Copy out each line in the rows below that contains the word "arrow". Case counts.

══ LISTED ENTRIES

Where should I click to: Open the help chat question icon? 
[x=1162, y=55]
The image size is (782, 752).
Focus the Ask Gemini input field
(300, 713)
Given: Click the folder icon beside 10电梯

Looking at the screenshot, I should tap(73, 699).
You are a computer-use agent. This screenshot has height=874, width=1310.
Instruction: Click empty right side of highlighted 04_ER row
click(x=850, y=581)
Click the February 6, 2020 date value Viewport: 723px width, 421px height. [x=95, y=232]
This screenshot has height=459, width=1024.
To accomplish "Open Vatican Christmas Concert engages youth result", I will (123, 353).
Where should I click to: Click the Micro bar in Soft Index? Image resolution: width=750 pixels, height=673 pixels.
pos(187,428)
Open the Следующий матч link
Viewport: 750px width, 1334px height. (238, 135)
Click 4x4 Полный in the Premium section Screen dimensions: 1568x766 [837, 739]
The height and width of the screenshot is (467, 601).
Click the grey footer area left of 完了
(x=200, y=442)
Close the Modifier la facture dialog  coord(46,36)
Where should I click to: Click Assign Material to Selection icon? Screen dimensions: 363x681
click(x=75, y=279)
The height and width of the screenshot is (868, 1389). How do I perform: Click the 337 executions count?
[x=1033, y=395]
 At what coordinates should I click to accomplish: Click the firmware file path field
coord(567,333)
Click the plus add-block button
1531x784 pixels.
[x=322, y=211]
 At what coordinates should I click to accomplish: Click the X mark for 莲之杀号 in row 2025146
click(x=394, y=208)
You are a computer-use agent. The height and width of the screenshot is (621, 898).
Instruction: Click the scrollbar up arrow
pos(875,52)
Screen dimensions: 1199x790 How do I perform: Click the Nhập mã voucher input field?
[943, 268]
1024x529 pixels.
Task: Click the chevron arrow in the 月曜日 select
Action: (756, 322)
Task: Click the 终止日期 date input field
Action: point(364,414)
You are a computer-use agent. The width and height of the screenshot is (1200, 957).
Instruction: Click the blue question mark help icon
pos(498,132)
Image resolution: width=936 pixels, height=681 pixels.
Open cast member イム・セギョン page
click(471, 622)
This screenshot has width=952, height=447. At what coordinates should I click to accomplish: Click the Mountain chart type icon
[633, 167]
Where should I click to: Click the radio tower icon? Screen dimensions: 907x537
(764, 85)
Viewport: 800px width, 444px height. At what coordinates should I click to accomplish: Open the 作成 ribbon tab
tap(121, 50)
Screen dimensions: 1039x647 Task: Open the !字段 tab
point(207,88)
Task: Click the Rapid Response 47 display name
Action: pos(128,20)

════

- _REPLY TO THE TASK_:
Instruction: Click the scrollbar up arrow
Task: Click the chevron arrow in the 月曜日 select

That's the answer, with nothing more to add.